History[edit | edit source]

Designed from 1946 to 1947 by Czech engineers Václav and František Holek, employees of ZB, the ZB 47 was one of a number of submachine guns tested by the Czech which incorporated the idea of having the center of gravity of the magazine as close as possible to the gun's bore axis.

The first prototype, known as the ZB 1946, was designed in 1946 and presented to the MNO in March that year; the weapon was regarded as the most unconventional and used what was regarded as the strangest solutions to the given "problem". Various other prototypes were designed by the Holek brothers from 1946 to 1948 and tested in a variety of trials; eventually, the MNO lost interest in these weapons, with the ČZ 447 and ZK 476 being narrowed down as the choices for a future Czech submachine gun.

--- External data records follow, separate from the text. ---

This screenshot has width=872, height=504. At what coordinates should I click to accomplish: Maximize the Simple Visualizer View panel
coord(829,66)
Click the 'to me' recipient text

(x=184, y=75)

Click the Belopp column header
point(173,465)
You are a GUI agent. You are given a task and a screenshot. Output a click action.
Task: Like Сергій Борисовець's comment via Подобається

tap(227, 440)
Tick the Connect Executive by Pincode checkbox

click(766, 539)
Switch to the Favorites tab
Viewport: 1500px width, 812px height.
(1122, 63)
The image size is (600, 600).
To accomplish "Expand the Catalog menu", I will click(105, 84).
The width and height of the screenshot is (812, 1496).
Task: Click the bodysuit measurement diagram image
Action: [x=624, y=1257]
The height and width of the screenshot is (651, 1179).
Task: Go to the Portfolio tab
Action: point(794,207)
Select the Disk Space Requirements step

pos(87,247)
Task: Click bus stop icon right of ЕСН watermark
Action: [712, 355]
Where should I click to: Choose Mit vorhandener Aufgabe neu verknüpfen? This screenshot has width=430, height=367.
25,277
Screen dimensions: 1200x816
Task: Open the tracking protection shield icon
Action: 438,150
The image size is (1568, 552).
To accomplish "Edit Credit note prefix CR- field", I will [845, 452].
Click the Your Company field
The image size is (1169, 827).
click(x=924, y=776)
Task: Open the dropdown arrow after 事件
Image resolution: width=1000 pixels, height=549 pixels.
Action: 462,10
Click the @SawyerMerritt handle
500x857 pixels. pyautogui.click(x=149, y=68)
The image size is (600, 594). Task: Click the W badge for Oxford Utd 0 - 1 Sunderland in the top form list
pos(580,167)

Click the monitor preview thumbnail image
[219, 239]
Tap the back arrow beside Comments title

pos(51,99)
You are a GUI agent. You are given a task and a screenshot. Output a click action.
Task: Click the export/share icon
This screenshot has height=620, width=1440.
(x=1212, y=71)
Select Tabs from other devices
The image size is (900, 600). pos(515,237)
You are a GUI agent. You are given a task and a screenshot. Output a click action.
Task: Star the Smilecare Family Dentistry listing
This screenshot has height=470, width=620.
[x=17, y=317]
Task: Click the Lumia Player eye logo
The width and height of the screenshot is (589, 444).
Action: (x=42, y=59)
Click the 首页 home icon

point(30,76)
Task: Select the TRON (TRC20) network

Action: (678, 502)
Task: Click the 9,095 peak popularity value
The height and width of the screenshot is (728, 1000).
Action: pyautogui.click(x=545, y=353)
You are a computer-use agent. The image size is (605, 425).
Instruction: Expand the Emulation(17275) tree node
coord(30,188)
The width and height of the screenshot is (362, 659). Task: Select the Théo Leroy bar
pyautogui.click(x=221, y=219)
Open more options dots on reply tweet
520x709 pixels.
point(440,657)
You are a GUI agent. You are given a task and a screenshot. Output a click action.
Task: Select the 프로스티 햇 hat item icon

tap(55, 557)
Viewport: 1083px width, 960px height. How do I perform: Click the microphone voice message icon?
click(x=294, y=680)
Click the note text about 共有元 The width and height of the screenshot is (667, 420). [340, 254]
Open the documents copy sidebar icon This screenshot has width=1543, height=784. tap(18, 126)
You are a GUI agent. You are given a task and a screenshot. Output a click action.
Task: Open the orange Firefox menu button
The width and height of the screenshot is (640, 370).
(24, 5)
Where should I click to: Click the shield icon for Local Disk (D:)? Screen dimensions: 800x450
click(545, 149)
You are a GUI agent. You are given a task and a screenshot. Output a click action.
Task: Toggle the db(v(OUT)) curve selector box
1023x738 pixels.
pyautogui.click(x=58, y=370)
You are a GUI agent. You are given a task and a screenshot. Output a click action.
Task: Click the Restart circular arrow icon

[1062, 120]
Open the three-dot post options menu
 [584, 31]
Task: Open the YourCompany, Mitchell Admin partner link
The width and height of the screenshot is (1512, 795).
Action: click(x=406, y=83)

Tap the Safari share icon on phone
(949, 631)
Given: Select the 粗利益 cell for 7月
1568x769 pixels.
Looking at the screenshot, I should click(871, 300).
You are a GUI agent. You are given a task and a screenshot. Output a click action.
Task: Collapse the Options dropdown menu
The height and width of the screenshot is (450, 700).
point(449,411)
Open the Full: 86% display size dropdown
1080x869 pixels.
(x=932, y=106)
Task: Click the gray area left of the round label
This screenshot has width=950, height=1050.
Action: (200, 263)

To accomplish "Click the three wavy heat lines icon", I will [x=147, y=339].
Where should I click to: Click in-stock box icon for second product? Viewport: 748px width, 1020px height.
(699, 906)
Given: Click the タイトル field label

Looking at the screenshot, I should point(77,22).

After the trials ended, ZB attempted to market the ZB 47 to overseas markets without success.[2] A number of ZB 47s survive today, all of which are museum pieces.[3]

Design Details[edit | edit source]

A very strange and unconventional submachine gun, even by modern standards, the ZB 47 is a blowback-operated submachine gun with an unconventional layout and even more unconventional looks. The weapon is noted to be very compact with no protruding magazine out the sides of the weapon.

The weapon has a very unique feeding layout and system; the magazine is inserted diagonally into the weapon on the underside. In order for the magazine to feed, a unique system was developed which incorporated a toothed wheel acting as a feeding unit. This wheel is actuated by a bar which is attached to a simple blowback bolt group; the wheel rotates one position during every cycle, stripping a cartridge from the magazine and aligning it with the chamber for feeding. The bolt would then pick up the round and move it into battery.[1][4]

Ammunition[edit | edit source]

The ZB 47 uses 9×19mm Parabellum rounds, although variants chambered for 7.62×25mm Tokarev were also developed.[2]

Variants[edit | edit source]

Paratrooper variant

Variant with telescoping metal stock meant for use with paratroopers. The telescoping stock allows it to use 72-round extended magazines as well as the standard 30-round magazines.[2][3]